About this exercise ▸ In the entries below, find each line with the word "checkmark" and pull it out.

Information given ▸
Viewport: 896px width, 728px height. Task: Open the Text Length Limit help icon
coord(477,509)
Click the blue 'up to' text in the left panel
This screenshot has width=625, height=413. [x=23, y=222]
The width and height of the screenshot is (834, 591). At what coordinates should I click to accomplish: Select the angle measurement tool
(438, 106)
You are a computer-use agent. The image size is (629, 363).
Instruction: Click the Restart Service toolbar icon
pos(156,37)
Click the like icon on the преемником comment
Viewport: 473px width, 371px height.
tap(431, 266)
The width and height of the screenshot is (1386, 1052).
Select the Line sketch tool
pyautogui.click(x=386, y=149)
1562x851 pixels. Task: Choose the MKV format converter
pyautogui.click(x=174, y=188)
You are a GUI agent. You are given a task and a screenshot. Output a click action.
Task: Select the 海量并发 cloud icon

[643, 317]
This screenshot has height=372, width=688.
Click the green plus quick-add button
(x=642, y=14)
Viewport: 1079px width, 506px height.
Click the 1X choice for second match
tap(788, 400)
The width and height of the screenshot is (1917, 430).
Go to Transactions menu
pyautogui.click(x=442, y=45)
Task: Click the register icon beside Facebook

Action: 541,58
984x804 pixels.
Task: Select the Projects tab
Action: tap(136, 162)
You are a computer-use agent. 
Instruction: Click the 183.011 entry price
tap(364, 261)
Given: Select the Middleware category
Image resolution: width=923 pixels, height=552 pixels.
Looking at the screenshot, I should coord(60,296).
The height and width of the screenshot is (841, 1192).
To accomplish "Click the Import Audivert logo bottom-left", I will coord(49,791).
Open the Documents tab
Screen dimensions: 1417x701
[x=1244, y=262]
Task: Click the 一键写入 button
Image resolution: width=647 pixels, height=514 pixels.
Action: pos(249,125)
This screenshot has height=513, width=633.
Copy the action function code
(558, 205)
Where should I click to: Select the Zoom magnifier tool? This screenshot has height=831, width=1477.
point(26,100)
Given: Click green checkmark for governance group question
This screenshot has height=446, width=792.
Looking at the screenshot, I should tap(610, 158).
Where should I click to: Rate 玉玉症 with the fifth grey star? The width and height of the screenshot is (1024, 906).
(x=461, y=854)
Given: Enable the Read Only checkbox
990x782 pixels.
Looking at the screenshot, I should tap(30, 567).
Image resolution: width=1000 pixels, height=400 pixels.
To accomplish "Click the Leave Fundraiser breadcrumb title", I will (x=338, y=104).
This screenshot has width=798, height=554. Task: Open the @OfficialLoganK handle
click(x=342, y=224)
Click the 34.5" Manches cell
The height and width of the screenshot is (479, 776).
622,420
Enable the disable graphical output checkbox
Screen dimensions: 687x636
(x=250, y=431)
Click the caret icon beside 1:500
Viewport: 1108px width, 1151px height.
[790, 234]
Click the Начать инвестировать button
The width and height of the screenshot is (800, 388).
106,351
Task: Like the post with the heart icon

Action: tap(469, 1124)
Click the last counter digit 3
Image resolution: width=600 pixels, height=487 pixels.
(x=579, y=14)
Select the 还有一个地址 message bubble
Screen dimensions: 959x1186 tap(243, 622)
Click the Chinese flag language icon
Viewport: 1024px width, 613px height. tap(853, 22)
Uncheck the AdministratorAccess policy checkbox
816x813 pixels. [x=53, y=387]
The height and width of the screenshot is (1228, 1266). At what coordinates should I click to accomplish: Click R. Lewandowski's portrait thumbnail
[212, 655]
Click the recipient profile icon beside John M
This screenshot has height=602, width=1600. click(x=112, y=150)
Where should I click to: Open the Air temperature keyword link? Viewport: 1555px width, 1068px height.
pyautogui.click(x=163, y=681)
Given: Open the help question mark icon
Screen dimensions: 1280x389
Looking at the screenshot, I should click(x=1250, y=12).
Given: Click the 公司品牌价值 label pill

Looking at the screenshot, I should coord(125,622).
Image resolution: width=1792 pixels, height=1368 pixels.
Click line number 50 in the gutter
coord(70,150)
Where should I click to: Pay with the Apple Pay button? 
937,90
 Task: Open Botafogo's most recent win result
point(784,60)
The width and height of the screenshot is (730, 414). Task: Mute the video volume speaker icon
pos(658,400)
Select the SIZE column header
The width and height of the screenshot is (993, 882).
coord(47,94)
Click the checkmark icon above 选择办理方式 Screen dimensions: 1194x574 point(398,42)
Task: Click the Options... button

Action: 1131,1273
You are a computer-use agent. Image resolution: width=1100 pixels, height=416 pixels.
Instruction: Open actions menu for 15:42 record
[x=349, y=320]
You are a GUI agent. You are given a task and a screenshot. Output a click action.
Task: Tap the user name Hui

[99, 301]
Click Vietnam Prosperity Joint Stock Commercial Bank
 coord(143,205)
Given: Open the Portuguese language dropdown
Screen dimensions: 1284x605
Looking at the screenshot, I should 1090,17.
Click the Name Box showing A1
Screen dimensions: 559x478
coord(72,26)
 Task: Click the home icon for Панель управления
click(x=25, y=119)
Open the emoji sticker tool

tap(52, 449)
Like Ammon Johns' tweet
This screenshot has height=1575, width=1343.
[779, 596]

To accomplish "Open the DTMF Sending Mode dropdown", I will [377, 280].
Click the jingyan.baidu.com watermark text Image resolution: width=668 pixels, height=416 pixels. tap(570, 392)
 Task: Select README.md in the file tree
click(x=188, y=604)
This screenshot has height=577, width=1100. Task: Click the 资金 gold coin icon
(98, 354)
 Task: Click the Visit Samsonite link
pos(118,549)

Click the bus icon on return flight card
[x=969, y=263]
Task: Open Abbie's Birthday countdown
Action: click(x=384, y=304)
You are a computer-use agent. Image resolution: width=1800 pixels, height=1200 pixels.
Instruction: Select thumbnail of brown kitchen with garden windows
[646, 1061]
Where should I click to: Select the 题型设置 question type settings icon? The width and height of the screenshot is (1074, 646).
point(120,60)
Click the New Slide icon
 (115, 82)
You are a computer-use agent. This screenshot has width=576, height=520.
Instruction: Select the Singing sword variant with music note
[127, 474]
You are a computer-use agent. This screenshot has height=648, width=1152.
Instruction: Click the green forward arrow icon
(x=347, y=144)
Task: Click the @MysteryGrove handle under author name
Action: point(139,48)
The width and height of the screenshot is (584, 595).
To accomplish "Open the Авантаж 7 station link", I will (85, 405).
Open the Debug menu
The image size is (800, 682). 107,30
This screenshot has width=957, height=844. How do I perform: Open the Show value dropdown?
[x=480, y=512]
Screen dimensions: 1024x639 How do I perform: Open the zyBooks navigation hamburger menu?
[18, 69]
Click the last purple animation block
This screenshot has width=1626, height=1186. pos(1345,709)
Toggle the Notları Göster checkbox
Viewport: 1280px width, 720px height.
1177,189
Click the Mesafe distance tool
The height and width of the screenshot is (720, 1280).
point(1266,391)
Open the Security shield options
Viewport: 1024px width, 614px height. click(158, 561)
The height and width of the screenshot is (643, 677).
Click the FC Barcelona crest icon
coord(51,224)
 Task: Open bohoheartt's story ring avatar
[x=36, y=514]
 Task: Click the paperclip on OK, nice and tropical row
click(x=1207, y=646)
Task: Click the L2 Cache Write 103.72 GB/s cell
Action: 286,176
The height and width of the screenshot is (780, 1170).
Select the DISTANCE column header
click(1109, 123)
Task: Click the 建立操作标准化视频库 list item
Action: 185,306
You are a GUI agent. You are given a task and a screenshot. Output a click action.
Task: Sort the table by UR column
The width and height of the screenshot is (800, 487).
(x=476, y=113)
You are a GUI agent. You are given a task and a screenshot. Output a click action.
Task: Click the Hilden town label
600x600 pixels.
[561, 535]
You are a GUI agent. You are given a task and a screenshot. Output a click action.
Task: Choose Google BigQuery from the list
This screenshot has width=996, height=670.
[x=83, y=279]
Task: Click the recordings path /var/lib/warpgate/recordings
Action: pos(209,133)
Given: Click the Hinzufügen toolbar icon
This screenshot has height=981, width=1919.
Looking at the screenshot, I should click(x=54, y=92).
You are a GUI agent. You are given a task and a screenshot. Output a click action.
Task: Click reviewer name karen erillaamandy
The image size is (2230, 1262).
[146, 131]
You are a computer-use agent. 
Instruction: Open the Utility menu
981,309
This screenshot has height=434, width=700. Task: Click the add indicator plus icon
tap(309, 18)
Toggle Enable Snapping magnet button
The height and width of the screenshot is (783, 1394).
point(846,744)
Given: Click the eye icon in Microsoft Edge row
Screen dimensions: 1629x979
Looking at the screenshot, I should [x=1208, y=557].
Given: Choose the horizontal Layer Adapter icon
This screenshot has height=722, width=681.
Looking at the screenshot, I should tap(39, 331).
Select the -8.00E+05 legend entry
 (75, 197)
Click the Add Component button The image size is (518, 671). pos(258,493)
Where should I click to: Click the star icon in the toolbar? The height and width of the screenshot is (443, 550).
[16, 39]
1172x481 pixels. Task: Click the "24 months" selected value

Result for this task ▸
Given: Click green checkmark for governance group question
Click the checkmark icon above 选择办理方式 Screen dimensions: 1194x574 point(398,42)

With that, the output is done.